[The data — start]
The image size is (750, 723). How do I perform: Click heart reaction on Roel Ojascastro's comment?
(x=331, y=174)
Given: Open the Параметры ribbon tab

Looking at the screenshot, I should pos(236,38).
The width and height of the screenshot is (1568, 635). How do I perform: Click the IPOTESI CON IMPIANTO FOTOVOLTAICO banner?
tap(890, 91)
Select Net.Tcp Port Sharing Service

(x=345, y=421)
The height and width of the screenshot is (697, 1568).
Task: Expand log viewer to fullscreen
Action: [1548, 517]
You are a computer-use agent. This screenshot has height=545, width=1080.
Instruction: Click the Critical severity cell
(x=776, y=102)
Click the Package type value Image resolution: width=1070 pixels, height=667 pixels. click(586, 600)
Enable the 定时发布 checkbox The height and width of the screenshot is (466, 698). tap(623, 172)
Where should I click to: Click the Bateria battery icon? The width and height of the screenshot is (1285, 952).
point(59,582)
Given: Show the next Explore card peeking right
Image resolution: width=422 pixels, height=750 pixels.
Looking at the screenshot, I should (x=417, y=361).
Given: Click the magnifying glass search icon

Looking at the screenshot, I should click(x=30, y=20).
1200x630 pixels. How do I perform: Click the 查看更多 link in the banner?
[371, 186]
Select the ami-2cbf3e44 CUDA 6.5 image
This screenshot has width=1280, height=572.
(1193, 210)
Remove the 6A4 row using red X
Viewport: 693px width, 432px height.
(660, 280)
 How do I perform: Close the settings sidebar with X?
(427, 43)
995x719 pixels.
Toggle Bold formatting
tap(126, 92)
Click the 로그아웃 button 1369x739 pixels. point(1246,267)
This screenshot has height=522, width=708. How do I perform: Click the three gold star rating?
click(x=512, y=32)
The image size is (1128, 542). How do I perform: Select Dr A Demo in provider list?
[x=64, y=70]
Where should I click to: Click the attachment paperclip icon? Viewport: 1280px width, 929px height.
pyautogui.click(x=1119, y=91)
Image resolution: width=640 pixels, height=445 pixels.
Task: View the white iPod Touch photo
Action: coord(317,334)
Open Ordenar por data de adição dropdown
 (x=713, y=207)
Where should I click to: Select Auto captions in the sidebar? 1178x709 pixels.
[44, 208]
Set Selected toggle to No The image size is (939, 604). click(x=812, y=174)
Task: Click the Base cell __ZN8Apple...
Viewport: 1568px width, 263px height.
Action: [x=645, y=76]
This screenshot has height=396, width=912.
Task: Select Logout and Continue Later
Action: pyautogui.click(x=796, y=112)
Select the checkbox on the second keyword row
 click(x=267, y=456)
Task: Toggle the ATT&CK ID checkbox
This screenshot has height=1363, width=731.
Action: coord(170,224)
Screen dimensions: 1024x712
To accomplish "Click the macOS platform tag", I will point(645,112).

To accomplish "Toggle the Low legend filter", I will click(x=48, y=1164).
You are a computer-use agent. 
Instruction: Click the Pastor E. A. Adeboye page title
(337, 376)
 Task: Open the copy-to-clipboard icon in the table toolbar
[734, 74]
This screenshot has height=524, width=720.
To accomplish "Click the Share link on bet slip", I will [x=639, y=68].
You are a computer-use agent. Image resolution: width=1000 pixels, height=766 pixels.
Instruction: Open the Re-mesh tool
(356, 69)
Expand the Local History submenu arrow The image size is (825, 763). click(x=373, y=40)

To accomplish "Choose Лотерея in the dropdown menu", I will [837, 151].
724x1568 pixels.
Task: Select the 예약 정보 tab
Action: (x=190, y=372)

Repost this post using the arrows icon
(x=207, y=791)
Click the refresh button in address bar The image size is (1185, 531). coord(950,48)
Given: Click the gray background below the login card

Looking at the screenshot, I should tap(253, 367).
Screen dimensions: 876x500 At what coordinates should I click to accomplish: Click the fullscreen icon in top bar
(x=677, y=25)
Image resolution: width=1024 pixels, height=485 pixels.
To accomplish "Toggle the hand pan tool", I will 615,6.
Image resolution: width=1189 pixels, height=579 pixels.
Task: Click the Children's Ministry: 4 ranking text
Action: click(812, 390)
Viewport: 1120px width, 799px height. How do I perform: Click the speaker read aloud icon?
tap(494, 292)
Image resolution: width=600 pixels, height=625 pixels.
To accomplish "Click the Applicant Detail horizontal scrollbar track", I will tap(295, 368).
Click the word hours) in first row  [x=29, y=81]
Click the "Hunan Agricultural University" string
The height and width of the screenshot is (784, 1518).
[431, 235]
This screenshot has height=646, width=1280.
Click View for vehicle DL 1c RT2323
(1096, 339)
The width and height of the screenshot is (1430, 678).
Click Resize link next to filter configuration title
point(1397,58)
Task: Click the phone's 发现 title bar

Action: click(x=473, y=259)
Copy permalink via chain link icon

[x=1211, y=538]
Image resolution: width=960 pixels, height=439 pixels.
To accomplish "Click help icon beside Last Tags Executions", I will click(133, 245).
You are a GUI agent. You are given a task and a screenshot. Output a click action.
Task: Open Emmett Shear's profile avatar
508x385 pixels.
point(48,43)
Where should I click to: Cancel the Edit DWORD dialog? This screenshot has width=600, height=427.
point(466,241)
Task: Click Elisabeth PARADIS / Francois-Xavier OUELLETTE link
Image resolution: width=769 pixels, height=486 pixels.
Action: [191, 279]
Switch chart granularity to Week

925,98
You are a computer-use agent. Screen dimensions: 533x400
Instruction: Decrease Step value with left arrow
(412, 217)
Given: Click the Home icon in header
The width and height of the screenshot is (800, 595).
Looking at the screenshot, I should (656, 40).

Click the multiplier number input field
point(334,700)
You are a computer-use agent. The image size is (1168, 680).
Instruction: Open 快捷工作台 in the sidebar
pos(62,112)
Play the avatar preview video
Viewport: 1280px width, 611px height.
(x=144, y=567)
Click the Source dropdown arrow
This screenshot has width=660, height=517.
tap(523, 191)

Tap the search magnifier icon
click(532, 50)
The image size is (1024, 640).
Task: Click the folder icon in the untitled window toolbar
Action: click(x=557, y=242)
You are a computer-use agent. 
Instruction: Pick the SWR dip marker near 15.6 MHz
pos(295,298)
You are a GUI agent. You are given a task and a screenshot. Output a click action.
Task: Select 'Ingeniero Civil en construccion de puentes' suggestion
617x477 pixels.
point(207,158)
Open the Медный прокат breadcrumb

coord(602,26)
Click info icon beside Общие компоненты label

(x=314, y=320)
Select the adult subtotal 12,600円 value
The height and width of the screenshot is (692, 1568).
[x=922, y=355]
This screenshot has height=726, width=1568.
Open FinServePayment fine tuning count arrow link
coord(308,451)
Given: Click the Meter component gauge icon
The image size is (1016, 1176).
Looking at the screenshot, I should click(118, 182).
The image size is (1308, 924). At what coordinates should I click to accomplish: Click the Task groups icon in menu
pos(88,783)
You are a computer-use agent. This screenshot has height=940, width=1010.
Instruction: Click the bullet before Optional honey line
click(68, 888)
[The data — finish]
• [Task instructions] Would you please copy every line in the data that contains the word "button"?

• [Solution to this exercise]
Click the 로그아웃 button 1369x739 pixels. point(1246,267)
Click the refresh button in address bar The image size is (1185, 531). coord(950,48)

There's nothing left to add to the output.